No, it is like saying cryptography has important long term consequences. I
don't even see any synonyms for "fault" in the post.

There are mechanisms if someone is careful about their estate planning, the
issue is we have a great deal of evidence that most people don't do estate
planning [0] and the courts have to clean up the mess.

Kkarakk is completely correct in saying that a (potentially non-technical)
spouse or heir is being exposed to an exciting new way of losing large sums of
money that they are entitled to. This is clearly a disadvantage of
cryptocurrency, even if it is an intentional part of the design.

[0]
[https://www.bbc.com/news/uk-36325871](https://www.bbc.com/news/uk-36325871)

------
joecool1029
>Operators of other Canadian cryptocurrency exchanges called it highly unusual
for a single executive to be the only one with access to the company’s funds.

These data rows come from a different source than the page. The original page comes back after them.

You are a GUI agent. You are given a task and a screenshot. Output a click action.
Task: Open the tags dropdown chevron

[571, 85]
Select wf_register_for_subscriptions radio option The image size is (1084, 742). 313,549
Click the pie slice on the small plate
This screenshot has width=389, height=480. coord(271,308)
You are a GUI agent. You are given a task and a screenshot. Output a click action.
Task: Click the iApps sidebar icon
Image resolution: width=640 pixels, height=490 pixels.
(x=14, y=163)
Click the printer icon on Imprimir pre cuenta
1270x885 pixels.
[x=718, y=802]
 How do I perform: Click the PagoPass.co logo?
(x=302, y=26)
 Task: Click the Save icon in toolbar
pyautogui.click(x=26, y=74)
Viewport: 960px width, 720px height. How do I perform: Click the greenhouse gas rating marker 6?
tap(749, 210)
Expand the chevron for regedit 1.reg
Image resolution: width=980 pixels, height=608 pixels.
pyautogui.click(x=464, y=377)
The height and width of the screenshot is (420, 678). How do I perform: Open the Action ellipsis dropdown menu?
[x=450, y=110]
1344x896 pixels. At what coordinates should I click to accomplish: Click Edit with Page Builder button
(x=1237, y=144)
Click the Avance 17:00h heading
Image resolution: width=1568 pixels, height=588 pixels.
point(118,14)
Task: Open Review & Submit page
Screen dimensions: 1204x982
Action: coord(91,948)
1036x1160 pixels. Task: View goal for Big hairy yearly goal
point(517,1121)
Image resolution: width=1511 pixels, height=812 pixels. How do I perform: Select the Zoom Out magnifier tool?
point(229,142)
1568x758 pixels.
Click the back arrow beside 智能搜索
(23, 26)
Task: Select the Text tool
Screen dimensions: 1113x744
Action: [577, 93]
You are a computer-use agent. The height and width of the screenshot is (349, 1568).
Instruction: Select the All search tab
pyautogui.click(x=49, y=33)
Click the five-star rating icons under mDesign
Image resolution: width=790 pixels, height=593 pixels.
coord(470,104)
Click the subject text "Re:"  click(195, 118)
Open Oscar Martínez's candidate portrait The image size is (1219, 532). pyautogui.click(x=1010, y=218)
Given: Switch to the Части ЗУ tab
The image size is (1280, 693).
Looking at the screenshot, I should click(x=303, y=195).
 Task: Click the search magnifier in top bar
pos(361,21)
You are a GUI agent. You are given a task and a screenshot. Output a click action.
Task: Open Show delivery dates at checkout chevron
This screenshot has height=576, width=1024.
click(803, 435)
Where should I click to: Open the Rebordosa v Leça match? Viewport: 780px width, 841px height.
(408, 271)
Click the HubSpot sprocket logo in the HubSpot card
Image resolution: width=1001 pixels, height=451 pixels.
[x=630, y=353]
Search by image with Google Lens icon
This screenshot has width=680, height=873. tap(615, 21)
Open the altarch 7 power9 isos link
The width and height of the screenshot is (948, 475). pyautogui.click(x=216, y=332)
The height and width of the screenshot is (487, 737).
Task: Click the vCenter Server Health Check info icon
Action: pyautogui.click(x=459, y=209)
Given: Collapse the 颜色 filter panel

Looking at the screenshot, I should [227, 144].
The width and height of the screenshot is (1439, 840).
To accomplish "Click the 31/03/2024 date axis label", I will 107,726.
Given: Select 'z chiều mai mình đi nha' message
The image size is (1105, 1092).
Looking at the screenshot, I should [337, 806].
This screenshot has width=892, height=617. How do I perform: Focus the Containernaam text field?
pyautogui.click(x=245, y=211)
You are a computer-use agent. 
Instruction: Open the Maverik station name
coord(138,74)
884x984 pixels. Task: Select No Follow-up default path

It's almost like they never heard of Mt.Gox and MagicalTux.

------
lota-putty
Greed to make money without honest work led many along wicket paths. Stupids
will be slaugtered every now and then.

We have to learn when to participate & when not to. Learn to identify ponzi
shcemes, coz they're here to stay.

Analogous, stock-market & trading; bigger companies/fish will always reap
better than individual participants.

------
gammateam
The 2017 FOMOers need a couple more of these

Everyone wanting to pretend to be Wolf of Wall Street and brag about not
understanding technology but making a ton of money trading it? This is easily
avoidable by all parties and their ignorance is catching up to them

------
newsbinator
> The largest individual user account balance is valued at $70-million.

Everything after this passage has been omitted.